Introduction

We report a case of laparoscopic excision of fibroid uterine remnants in a patient with Mayer-Rokitansky-Kustner-Hauser syndrome, in whom a previous laparoscopy had confirmed the absence of a uterus.

Case report

A 41-year-old woman presented with Mayer-Rokitansky-Kustner-Hauser syndrome. This had been confirmed at the age of 18 by a laparoscopy, which showed an absent uterus and short vagina. She presented to the urologists with the problem of long-standing urinary incontinence. As a part of the investigation an ultrasound scan of the renal tract and abdomen showed a pelvic mass, which was followed up with a CT scan that showed a right pelvic mass measuring 5.8 × 3.3 cm , suspected to be an ovarian tumour. Tumour markers, including Ca125,CEA,AFP and HCG, were normal. A repeat CT scan done after 2 months showed no change in the pelvic mass and tumour markers remained normal.

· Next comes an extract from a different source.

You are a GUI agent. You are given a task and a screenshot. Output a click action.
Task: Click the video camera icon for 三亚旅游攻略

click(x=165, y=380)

She remained asymptomatic except for cyclical abdominal pain, which was likely to be related to ovarian function. In view of this, conservative management with regular ultrasound follow-up of the mass was planned at the request of the patient. A repeat CT scan 4 months later showed an increase in the pelvic mass to 6.5 × 3.9 cm . In view of the increase in size of the mass a laparoscopy was performed, revealing bilateral uterine remnants with fibroids, which were excised laparoscopically. The ovaries were preserved (Fig. 1). At the time of laparoscopy the fibroid remnants were easily mobilised and removed from the pelvic sidewall using the bipolar diathermy (Fig. 2). The histology report has confirmed a diagnosis of leiomyoma. The patient had a satisfactory clinical outcome.

Fig. 1
figure 1

Multiple leiomyoma arising from bilateral uterine remnants

Fig. 2
figure 2

After laparoscopic excision of the leiomyoma, leaving a normal ovary

Discussion

Congenital absence of the upper vagina and uterus is the prime feature of Mayer-Rokitansky-Kustner-Hauser syndrome, which, in addition, is often found associated with unilateral renal agenesis or dysplasia as well as skeletal malformations (MURCS association). The pathophysiology is due to a failure of fusion of the two mullerian ducts in the seventh week of embryological development. The two laterally situated, solid, muscular, rudimentary uterine buds connected by midline fibrous bands are formed instead of the uterus. The endometrium is missing. The fallopian tubes and ovaries are normally developed and external genitalia, karyotype, secondary sex characteristics and hormonal function normal. As ovarian function is normal estrogen-dependent pathological conditions can develop, including myomata, neoplasms and endometriosis. The existence of fibroids in uterine remnants has been documented in the literature; however, all cases have been managed using the open laparotomy technique [16]. Clinicians faced with similar clinical scenarios should be aware that fibroid remnants are a possibility in the differential diagnosis when the patient has a pelvic mass and that the laparoscopic route for removal should be considered.